1. Every agent run logs a JSONL trace (`traces/<session_id>.jsonl`).
2. `orchestrator/pipeline.py` scans a trace for tool-call failures and asks
   the LLM to compress each into a short, generalized guideline
   (`memory/compress.py` enforces a hard token cap regardless of what the
   LLM returns).
3. `memory/pruning.py` checks the new guideline against existing **tactical**
   entries by cosine similarity. A near-duplicate increments that entry's
   recurrence count instead of inserting a copy; once it has recurred across
   3 distinct sessions (`PROMOTION_THRESHOLD_SESSIONS`), it's promoted to
   **strategic**.
4. `orchestrator/retrieval.py` embeds the next task, pulls the top-k most
   relevant guidelines (tactical + strategic) from Qdrant, and formats them
   as a compact bullet list injected into the agent's system prompt. If any
   available tool's name appears in the task text, a second query filters by
   that tool's tag (`MemoryEntry.tools`, populated in step 2 from whichever
   tool actually failed) and those hits are *guaranteed* inclusion — this
   surfaces tool-specific guidelines even when their wording is too
   dissimilar from the query for cosine similarity alone to rank them in the
   top-k. (A graph-DB-backed version of this was considered and rejected: the
   only capability needed was a single-hop "guidelines for this tool" lookup,
   which a payload filter gives you for free — a second database would have
   added a dependency, a migration risk, and a way for the graph and the
   vector store to drift out of sync, for no real capability gain.)

This is what closes the loop: a failure in session N becomes retrievable
context in session N+1, without a human re-writing the prompt by hand.

## Known v1 limitations (intentional, not bugs)

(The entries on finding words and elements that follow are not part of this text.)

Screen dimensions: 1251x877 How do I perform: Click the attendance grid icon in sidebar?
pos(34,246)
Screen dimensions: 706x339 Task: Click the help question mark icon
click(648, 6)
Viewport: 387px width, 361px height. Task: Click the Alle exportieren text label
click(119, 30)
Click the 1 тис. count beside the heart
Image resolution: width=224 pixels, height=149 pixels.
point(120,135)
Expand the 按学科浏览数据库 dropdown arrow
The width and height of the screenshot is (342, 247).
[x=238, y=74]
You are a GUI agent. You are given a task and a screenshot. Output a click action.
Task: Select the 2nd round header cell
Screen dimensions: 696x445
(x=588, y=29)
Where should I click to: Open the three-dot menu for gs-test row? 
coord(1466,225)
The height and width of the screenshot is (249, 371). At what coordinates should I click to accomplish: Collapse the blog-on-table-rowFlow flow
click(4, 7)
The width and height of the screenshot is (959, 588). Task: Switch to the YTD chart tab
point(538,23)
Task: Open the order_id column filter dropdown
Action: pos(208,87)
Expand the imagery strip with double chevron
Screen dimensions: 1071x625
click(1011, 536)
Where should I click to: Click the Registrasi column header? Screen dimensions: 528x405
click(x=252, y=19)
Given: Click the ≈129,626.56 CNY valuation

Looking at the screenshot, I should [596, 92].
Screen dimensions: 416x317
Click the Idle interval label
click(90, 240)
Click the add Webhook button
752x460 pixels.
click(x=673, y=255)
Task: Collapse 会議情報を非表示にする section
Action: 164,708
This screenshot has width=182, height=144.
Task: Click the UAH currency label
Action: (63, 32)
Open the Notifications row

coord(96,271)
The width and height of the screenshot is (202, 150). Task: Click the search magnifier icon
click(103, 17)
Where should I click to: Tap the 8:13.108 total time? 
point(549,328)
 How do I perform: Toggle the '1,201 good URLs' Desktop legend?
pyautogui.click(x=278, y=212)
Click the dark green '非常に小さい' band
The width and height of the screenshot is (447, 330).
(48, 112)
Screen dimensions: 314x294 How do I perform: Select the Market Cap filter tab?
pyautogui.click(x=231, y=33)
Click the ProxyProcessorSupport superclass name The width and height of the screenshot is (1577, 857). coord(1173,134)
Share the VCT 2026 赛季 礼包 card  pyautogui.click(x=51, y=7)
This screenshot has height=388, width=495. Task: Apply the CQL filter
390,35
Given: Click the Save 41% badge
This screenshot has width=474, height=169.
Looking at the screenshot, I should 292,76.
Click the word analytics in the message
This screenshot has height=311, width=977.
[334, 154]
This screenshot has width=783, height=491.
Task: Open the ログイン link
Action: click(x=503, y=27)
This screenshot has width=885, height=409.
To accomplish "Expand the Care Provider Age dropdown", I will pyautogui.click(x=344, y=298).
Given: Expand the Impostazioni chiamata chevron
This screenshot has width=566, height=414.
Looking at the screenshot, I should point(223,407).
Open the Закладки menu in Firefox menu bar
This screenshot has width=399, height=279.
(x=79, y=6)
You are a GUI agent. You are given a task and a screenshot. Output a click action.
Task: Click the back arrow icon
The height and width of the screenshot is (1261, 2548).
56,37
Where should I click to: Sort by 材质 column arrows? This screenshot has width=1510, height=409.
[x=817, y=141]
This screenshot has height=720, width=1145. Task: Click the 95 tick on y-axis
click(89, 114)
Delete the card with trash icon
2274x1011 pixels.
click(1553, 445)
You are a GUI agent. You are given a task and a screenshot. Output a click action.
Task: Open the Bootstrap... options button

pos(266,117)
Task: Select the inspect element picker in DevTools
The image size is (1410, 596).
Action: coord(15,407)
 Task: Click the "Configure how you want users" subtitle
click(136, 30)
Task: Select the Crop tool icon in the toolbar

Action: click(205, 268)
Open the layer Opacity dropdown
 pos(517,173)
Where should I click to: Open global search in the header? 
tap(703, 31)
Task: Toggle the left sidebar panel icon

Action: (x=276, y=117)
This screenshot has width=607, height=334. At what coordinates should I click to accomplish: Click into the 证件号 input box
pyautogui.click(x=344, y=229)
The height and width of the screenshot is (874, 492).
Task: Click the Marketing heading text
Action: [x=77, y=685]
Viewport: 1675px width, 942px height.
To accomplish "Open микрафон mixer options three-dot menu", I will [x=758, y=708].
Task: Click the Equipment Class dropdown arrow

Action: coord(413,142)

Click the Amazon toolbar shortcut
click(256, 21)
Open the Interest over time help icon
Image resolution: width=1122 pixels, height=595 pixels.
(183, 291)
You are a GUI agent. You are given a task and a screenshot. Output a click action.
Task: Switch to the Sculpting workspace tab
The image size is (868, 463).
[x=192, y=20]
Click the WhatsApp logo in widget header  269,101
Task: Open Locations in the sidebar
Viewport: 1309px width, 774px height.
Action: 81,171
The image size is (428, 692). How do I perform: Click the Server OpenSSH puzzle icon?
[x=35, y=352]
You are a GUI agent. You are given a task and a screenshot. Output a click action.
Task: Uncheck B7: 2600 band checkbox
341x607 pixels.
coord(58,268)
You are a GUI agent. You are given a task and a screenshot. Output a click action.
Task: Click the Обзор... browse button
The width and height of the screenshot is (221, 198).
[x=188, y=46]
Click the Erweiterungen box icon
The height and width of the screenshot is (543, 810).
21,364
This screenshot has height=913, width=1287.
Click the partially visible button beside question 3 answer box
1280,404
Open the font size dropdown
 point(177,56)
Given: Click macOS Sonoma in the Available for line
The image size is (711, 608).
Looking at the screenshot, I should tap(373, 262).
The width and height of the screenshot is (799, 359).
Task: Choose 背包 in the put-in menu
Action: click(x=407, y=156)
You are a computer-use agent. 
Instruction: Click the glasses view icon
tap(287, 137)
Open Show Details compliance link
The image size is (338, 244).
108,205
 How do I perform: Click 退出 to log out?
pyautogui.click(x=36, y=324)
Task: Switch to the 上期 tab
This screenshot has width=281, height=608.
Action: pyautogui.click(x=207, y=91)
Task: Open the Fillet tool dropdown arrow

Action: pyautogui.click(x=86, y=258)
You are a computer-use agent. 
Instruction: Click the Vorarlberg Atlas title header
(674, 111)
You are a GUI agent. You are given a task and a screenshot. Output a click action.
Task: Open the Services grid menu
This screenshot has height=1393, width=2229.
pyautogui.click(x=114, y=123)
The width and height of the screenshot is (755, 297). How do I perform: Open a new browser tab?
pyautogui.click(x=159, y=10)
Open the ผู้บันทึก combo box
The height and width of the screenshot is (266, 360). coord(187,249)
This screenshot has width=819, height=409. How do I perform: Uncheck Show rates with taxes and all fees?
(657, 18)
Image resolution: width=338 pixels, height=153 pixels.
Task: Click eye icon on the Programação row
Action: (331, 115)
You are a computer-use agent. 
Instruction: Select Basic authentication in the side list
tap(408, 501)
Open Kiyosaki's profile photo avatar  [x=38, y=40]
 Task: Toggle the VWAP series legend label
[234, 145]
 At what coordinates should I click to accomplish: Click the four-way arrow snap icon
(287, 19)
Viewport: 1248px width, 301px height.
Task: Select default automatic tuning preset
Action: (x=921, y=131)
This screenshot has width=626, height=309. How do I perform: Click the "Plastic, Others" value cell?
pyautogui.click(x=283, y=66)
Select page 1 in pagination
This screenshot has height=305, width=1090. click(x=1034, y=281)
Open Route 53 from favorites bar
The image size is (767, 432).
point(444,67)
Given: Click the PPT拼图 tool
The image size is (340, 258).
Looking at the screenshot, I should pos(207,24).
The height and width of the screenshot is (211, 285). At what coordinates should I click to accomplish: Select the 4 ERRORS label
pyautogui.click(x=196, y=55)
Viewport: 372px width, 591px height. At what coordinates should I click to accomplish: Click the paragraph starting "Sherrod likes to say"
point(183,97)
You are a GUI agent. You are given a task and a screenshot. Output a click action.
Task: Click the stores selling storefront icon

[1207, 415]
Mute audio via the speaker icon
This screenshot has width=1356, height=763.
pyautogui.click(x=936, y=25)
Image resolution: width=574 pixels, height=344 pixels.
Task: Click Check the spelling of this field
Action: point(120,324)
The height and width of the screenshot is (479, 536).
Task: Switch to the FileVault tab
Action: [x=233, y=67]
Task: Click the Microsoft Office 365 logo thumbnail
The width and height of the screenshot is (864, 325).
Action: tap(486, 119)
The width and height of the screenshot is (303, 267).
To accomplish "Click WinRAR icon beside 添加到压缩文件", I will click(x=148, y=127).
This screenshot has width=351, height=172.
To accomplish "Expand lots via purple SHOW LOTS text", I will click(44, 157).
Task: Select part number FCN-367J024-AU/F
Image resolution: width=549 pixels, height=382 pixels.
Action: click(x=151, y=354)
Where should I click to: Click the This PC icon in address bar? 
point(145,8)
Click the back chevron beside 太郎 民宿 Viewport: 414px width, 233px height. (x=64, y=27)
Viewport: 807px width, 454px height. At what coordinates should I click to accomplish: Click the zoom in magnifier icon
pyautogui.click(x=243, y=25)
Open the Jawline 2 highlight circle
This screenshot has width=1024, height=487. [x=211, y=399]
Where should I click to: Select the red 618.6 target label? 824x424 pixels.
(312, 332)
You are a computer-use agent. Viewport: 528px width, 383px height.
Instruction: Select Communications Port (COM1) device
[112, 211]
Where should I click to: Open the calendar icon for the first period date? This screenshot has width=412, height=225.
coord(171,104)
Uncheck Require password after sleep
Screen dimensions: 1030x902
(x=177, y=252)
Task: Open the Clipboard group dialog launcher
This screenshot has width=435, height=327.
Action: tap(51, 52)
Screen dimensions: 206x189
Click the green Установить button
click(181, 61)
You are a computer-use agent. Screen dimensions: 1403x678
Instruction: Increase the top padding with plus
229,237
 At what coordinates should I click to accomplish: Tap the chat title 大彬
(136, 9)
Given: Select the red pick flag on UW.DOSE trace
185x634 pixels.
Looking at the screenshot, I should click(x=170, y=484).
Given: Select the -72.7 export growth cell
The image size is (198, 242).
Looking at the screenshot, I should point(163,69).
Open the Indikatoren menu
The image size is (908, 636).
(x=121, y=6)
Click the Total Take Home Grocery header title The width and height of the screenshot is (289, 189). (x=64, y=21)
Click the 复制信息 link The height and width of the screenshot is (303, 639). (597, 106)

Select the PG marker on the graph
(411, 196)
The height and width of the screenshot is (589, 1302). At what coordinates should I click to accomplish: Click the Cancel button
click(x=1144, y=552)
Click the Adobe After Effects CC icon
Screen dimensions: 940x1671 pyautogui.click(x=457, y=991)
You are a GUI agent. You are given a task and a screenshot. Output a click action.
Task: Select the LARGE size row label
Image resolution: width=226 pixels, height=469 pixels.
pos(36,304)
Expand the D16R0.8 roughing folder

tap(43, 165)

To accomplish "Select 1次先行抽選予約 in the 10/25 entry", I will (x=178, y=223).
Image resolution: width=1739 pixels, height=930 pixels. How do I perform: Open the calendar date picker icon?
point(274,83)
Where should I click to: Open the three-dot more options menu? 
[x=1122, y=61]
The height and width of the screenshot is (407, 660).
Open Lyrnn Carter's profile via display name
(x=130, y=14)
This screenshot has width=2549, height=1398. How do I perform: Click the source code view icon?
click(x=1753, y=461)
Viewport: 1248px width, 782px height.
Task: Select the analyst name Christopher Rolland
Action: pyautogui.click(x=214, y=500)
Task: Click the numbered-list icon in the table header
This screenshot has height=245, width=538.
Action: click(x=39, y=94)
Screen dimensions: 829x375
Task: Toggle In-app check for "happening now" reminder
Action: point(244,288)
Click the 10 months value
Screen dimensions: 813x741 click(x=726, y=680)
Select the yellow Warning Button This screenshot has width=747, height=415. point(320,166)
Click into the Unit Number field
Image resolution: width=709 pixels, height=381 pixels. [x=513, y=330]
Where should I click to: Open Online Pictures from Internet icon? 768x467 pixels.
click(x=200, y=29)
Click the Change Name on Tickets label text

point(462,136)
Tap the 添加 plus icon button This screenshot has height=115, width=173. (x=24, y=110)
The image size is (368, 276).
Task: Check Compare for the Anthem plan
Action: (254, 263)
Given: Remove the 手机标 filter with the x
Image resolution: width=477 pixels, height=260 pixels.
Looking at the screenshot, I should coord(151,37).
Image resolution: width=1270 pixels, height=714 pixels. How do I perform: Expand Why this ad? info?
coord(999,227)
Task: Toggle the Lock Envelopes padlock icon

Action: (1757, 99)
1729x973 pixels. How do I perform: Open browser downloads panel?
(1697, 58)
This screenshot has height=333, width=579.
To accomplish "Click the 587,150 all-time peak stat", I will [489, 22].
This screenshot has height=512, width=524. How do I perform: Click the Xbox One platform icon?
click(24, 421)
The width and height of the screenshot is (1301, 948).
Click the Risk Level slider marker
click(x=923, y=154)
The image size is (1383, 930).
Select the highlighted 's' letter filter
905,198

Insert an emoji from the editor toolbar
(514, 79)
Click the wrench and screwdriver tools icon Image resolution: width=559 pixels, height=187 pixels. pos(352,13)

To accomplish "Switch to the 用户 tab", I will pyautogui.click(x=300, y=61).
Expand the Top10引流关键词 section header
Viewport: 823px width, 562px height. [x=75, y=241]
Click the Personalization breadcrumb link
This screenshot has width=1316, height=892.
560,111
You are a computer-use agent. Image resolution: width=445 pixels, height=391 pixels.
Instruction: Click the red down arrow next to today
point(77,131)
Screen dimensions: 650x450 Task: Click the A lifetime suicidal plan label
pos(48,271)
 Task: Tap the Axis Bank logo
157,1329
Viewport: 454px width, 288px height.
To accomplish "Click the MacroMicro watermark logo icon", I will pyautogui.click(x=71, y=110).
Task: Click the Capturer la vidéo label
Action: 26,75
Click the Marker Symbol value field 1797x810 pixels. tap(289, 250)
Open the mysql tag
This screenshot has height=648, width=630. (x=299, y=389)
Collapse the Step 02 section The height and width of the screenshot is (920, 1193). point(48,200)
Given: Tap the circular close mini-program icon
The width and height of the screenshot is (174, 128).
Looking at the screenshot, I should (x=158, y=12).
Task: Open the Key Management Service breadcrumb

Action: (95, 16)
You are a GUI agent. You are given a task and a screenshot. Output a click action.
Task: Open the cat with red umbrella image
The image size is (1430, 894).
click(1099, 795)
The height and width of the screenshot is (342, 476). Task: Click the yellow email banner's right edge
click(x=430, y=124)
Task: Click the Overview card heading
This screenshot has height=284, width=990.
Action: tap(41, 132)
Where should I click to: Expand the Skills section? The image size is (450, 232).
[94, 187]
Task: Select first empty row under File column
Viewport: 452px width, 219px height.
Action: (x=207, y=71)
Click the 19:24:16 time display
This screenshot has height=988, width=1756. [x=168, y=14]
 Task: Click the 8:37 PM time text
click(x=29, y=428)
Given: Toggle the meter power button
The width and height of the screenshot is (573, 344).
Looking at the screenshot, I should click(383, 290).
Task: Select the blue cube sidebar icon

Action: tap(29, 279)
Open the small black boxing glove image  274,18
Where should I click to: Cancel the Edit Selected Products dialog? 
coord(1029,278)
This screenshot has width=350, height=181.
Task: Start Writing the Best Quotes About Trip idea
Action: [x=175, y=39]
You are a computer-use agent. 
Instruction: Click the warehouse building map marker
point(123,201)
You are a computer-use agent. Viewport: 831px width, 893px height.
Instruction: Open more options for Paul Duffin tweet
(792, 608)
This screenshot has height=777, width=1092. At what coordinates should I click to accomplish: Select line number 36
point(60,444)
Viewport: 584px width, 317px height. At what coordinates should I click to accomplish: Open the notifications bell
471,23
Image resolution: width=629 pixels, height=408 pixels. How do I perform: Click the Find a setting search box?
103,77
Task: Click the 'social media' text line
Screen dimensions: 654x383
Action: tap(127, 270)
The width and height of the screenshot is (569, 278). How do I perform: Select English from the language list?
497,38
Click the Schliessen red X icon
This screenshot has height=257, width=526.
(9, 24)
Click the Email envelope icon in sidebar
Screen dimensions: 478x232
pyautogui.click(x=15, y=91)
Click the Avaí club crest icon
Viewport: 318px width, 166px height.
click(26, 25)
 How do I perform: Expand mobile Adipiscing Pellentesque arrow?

- **No embedding-model migration path.** Each memory point stores a
  `model_version` payload field, but swapping the embedding model means
  recreating the Qdrant collection from scratch — old vectors are not
  re-embedded automatically.
- **Single-writer assumption.** Concurrent *distinct* agent processes
  ingesting guidelines at the same time are not locked against each other.
  This is made safe-by-construction for the common case (same guideline
  text) via deterministic point IDs (hash of the compressed text), but two
  different writers racing on genuinely different new guidelines is
  untested.
- **No automatic eviction.** `memory/pruning.py:evict_stale` exists but is
  not wired into a scheduled job — run it manually if the strategic store
  grows large with low-value entries.

## Tests

```bash
.venv/bin/python -m pytest tests/ -q
```

Covers store round-trip/idempotency, the dedup + promotion rule, the tool
runner's normalized failure contract (Python + Go + malformed output +
timeout), the token-cap enforcement in `compress.py`, the TOON codec
(round-trip + fuzz), and the `fabri init` scaffold.

## Releasing

Tag a version (`git tag v0.1.0 && git push origin v0.1.0`) and GitHub Actions
publishes to PyPI via Trusted Publishing — see `RELEASING.md` for the one-time
setup.

## License

[Apache-2.0](LICENSE) © Rushikesh Patade.